* **Data items**
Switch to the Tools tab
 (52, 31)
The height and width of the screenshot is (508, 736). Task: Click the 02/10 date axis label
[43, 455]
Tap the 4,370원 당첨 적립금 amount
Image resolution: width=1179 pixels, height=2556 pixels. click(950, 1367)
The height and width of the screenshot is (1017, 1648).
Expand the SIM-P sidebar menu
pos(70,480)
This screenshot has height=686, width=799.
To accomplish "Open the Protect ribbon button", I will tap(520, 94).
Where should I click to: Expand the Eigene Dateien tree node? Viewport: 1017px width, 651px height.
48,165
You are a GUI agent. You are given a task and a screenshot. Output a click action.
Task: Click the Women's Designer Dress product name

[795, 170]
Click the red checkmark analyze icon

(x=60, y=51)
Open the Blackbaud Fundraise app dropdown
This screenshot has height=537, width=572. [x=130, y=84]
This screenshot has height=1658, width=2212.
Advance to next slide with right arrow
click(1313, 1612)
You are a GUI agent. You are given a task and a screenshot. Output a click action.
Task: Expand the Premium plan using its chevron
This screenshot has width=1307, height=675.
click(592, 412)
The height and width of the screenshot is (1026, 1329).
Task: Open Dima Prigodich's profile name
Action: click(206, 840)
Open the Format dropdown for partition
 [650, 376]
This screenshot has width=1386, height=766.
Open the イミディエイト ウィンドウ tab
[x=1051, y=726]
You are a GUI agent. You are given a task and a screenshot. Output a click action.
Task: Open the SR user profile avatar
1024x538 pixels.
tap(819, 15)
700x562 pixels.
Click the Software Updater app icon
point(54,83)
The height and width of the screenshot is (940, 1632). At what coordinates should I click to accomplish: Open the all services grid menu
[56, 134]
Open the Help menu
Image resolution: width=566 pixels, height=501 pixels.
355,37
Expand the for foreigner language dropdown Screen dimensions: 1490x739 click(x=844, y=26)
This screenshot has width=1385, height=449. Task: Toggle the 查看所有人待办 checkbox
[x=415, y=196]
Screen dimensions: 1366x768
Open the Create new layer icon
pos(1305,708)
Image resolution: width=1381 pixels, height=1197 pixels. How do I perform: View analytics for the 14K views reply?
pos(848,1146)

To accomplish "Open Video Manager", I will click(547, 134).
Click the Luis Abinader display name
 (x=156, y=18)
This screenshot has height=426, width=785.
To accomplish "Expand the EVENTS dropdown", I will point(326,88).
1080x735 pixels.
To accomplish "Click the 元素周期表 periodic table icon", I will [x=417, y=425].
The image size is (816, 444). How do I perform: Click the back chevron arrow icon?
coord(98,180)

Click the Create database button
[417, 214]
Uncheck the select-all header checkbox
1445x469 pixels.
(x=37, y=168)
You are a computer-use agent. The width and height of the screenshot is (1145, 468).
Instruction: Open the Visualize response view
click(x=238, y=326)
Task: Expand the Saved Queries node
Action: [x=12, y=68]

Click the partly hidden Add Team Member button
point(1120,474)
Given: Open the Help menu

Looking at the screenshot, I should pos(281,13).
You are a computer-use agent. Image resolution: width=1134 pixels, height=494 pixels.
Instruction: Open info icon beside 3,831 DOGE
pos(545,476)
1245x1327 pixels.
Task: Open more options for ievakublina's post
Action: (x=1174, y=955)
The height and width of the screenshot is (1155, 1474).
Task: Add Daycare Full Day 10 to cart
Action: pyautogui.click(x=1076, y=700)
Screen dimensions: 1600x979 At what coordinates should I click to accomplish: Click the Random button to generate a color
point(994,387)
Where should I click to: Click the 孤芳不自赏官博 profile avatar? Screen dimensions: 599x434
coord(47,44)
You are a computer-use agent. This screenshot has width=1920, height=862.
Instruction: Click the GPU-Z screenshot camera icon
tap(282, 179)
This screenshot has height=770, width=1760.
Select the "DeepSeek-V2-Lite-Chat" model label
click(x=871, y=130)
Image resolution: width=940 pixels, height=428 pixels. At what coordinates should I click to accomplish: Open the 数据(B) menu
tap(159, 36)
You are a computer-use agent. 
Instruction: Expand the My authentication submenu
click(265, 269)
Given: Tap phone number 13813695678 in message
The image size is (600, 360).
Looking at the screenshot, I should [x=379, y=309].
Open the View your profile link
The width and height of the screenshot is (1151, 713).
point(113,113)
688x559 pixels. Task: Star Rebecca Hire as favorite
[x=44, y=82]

* **Description of the task**
The answer should be an exact reproduction of all the entries.

* **Response box**
Switch to the Tools tab
 (52, 31)
The height and width of the screenshot is (508, 736). Task: Click the 02/10 date axis label
[43, 455]
Tap the 4,370원 당첨 적립금 amount
Image resolution: width=1179 pixels, height=2556 pixels. click(950, 1367)
The height and width of the screenshot is (1017, 1648).
Expand the SIM-P sidebar menu
pos(70,480)
This screenshot has height=686, width=799.
To accomplish "Open the Protect ribbon button", I will tap(520, 94).
Where should I click to: Expand the Eigene Dateien tree node? Viewport: 1017px width, 651px height.
48,165
You are a GUI agent. You are given a task and a screenshot. Output a click action.
Task: Click the Women's Designer Dress product name

[795, 170]
Click the red checkmark analyze icon

(x=60, y=51)
Open the Blackbaud Fundraise app dropdown
This screenshot has height=537, width=572. [x=130, y=84]
This screenshot has height=1658, width=2212.
Advance to next slide with right arrow
click(1313, 1612)
You are a GUI agent. You are given a task and a screenshot. Output a click action.
Task: Expand the Premium plan using its chevron
This screenshot has width=1307, height=675.
click(592, 412)
The height and width of the screenshot is (1026, 1329).
Task: Open Dima Prigodich's profile name
Action: click(206, 840)
Open the Format dropdown for partition
 [650, 376]
This screenshot has width=1386, height=766.
Open the イミディエイト ウィンドウ tab
[x=1051, y=726]
You are a GUI agent. You are given a task and a screenshot. Output a click action.
Task: Open the SR user profile avatar
1024x538 pixels.
tap(819, 15)
700x562 pixels.
Click the Software Updater app icon
point(54,83)
The height and width of the screenshot is (940, 1632). At what coordinates should I click to accomplish: Open the all services grid menu
[56, 134]
Open the Help menu
Image resolution: width=566 pixels, height=501 pixels.
355,37
Expand the for foreigner language dropdown Screen dimensions: 1490x739 click(x=844, y=26)
This screenshot has width=1385, height=449. Task: Toggle the 查看所有人待办 checkbox
[x=415, y=196]
Screen dimensions: 1366x768
Open the Create new layer icon
pos(1305,708)
Image resolution: width=1381 pixels, height=1197 pixels. How do I perform: View analytics for the 14K views reply?
pos(848,1146)

To accomplish "Open Video Manager", I will click(547, 134).
Click the Luis Abinader display name
 (x=156, y=18)
This screenshot has height=426, width=785.
To accomplish "Expand the EVENTS dropdown", I will point(326,88).
1080x735 pixels.
To accomplish "Click the 元素周期表 periodic table icon", I will [x=417, y=425].
The image size is (816, 444). How do I perform: Click the back chevron arrow icon?
coord(98,180)

Click the Create database button
[417, 214]
Uncheck the select-all header checkbox
1445x469 pixels.
(x=37, y=168)
You are a computer-use agent. The width and height of the screenshot is (1145, 468).
Instruction: Open the Visualize response view
click(x=238, y=326)
Task: Expand the Saved Queries node
Action: [x=12, y=68]

Click the partly hidden Add Team Member button
point(1120,474)
Given: Open the Help menu

Looking at the screenshot, I should pos(281,13).
You are a computer-use agent. Image resolution: width=1134 pixels, height=494 pixels.
Instruction: Open info icon beside 3,831 DOGE
pos(545,476)
1245x1327 pixels.
Task: Open more options for ievakublina's post
Action: (x=1174, y=955)
The height and width of the screenshot is (1155, 1474).
Task: Add Daycare Full Day 10 to cart
Action: pyautogui.click(x=1076, y=700)
Screen dimensions: 1600x979 At what coordinates should I click to accomplish: Click the Random button to generate a color
point(994,387)
Where should I click to: Click the 孤芳不自赏官博 profile avatar? Screen dimensions: 599x434
coord(47,44)
You are a computer-use agent. This screenshot has width=1920, height=862.
Instruction: Click the GPU-Z screenshot camera icon
tap(282, 179)
This screenshot has height=770, width=1760.
Select the "DeepSeek-V2-Lite-Chat" model label
click(x=871, y=130)
Image resolution: width=940 pixels, height=428 pixels. At what coordinates should I click to accomplish: Open the 数据(B) menu
tap(159, 36)
You are a computer-use agent. 
Instruction: Expand the My authentication submenu
click(265, 269)
Given: Tap phone number 13813695678 in message
The image size is (600, 360).
Looking at the screenshot, I should [x=379, y=309].
Open the View your profile link
The width and height of the screenshot is (1151, 713).
point(113,113)
688x559 pixels. Task: Star Rebecca Hire as favorite
[x=44, y=82]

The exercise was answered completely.